§ **Assignment**:
Write out once more the lines running from the top of the entries below to the line with "Given: Click the blue BUY price button", both ends included.

§ **Provided records**:
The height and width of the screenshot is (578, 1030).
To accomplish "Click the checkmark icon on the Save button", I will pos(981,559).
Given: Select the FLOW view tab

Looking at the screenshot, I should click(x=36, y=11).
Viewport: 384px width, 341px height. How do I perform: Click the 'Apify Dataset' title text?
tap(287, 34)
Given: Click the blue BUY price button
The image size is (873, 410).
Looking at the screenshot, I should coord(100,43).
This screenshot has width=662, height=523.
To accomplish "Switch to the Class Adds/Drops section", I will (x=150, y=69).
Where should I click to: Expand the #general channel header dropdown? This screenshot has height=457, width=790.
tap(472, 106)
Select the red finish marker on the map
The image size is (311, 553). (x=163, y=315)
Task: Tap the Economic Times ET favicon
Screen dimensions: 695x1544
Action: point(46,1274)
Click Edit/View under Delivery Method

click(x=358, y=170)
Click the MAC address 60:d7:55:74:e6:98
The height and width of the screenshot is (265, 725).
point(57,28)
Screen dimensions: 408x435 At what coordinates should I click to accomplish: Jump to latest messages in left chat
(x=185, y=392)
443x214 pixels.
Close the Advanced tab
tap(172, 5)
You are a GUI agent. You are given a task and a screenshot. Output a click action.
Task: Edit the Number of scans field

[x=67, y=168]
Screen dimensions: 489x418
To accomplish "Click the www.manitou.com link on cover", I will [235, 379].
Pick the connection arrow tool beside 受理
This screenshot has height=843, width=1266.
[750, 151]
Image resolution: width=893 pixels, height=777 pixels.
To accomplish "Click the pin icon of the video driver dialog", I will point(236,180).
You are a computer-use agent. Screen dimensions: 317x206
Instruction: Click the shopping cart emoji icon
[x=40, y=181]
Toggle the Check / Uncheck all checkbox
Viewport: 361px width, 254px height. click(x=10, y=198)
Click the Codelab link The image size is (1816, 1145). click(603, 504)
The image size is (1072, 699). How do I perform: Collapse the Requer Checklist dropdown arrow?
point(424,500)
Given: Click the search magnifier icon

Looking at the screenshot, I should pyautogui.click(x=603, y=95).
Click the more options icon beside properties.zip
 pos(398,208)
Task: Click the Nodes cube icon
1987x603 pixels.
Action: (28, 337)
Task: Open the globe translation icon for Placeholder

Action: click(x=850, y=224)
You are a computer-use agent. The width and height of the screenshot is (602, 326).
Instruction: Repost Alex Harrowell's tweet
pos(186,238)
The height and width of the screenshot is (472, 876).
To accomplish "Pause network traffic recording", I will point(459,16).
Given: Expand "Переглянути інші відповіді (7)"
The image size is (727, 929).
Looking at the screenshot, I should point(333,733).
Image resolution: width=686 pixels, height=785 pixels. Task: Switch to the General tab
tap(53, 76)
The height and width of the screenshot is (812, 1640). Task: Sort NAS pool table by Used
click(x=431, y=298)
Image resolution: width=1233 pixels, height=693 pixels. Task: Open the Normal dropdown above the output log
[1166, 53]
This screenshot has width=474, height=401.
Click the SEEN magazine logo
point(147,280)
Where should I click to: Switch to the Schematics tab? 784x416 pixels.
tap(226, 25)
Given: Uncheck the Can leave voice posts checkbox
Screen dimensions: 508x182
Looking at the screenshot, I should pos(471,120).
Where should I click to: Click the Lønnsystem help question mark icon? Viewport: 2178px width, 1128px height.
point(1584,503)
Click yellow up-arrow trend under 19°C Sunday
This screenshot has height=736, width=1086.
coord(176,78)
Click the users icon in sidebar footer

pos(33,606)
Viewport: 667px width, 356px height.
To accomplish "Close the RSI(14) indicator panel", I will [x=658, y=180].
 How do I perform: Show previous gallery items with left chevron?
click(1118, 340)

§ **Reply**:
The height and width of the screenshot is (578, 1030).
To accomplish "Click the checkmark icon on the Save button", I will pos(981,559).
Given: Select the FLOW view tab

Looking at the screenshot, I should click(x=36, y=11).
Viewport: 384px width, 341px height. How do I perform: Click the 'Apify Dataset' title text?
tap(287, 34)
Given: Click the blue BUY price button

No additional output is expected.